A DRUGS firm behind a £40m County Durham factory expansion has reported rising full-year sales and profits.

GlaxoSmithKline saw turnover rise three per cent at constant exchange rates to £30.2bn in 2017, while adjusted operating profit increased five per cent to £8.56bn.

The business, which runs a major manufacturing operation in Barnard Castle, County Durham, said its performance was helped by successful respiratory treatments and HIV products.

Bosses added all three of the group's divisions - pharmaceuticals, vaccines and consumer healthcare - posted solid sales growth.

Speaking today (Wednesday, February 7), chief executive Emma Walmsley, who took the top job last year, said: “In 2017, we delivered encouraging results from across the company with sales growth in each of our three global businesses.

“With the sales momentum we anticipate from new and recent launches and focused improvements in operating performance, we are increasingly confident in our ability to deliver mid to high single digit growth in adjusted earnings per share.”

But Ms Walmsley, delivering her first set of full-year results, said forward guidance was dependent on the impact of a possible generic competition to the firm’s Advair asthma treatment in the US.

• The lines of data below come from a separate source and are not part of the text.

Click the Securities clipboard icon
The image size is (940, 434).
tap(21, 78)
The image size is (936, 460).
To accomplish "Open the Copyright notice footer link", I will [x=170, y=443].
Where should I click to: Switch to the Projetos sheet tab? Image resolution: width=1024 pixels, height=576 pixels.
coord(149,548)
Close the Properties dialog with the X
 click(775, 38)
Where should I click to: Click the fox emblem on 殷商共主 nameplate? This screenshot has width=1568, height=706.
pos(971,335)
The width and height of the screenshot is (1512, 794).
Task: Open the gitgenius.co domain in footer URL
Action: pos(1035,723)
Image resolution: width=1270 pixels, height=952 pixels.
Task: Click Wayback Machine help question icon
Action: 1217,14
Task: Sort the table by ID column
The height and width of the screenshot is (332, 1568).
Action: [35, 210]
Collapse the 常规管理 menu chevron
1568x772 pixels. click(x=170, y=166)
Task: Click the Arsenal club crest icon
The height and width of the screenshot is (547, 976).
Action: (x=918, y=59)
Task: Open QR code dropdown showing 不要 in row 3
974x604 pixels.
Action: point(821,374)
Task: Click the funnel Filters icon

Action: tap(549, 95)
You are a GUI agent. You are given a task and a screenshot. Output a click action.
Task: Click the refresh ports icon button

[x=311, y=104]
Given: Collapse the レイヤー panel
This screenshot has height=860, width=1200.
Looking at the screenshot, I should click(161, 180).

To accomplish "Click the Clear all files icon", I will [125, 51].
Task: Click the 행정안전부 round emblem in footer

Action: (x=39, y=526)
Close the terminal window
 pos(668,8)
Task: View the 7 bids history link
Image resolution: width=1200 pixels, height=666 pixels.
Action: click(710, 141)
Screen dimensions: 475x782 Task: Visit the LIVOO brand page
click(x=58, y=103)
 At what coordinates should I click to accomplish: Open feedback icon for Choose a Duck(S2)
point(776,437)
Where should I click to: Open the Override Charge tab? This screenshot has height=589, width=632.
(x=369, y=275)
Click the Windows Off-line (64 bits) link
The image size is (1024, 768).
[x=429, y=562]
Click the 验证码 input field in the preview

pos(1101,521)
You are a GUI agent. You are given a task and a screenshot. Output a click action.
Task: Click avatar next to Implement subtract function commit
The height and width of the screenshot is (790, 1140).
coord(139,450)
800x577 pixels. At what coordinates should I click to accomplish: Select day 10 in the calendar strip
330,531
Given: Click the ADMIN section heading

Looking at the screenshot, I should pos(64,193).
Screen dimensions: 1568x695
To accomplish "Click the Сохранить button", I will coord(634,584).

The company is adding a site to make and supply injectable liquids at its Barnard Castle base, which will provide treatments for HIV and respiratory and auto-immune diseases.

Bosses also previously unveiled a national £140m spending drive, with £20m earmarked for use at Barnard Castle to install an assembly and packing line for an asthma medicine, and £14m set aside to support manufacturing of a HIV treatment.

A further £5m has been allocated for assembly and packaging facilities to increase capacity to make a lupus drug.